Es geht hier nicht darum, sich mit jenen tautologischen Paradoxien Heideggers auseinanderzusetzen, die etwa den jüdischen Philosophen Jonas Cohn (1869-1947) irritierten. Es geht um die viel wichtigere Frage, ob eine gemäss der zutreffenden Diagnose Hannah Arendts zum „Tyrannischen neigende“ Philosophie die richtigen Perspektiven für eine menschlichere Menschheit bieten kann. Wer sich einem Humanismus ohne Anführungszeichen verpflichtet fühlt, muss diese Frage verneinen. Obschon oder gerade weil der Glaube an die dignitas humana wegen des Wiederaufflammens religiöser, nationalistischer oder sogar rassistischer Fanatismen bzw. wegen eines rücksichtslosen Ökonomismus erschüttert wird, gehört die Zukunft jenem lebendigen Humanismus, der die in diesem Buch hervorgehobene Quintessenz der altgriechischen Kultur ausmacht. Diese Quintessenz lässt sich im kategorischen Imperativ Kants oder aber im schlichten christlichen Gebot der Nächstenliebe ausdrücken. Und sie gilt jenseits metaphysischer Verflechtungen für alle Menschen: für Gläubige und Atheisten, für Christen und Nichtchristen, für „Orthodoxe“ und „Häretiker“.
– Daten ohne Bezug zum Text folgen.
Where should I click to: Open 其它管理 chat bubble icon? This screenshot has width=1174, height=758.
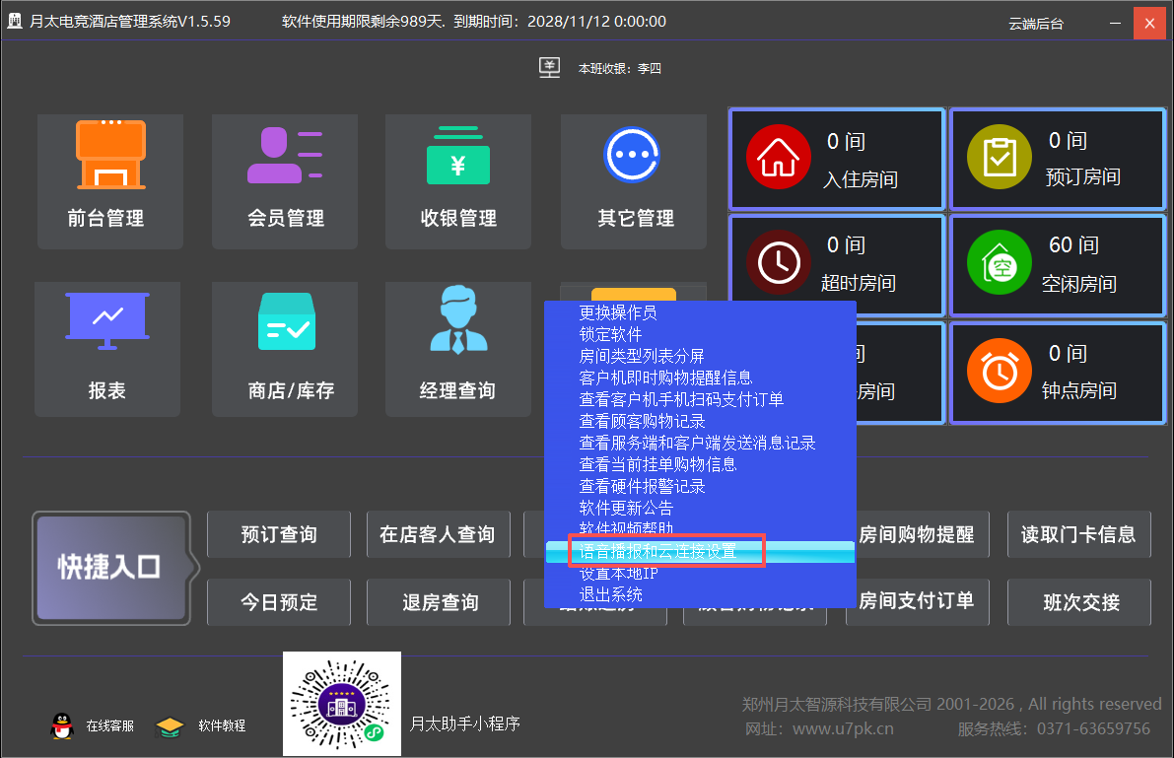click(x=632, y=155)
Der Beitrag des international bekannten Gräzisten an den Universitäten Freiburg i.Ü. (1965-1995) und Zürich (1984-1992) stützt sich auf sein jüngstes, in unserer Zeitschrift angekündigtes Werk, das inzwischen erschienen ist: Pavlos Tzermias, Aspekte der griechischen Philosophie von der Antike bis heute, Francke Verlag Tübingen 2005, ISBN 3-7720-8111-8. Im Beitrag fasst Pavlos Tzermias die Ergebnisse seiner minutiösen und kritischen Erforschung politologischer, rechtsphilosophischer und rechtsgeschichtlicher Probleme in diachronischer Sicht zusammen.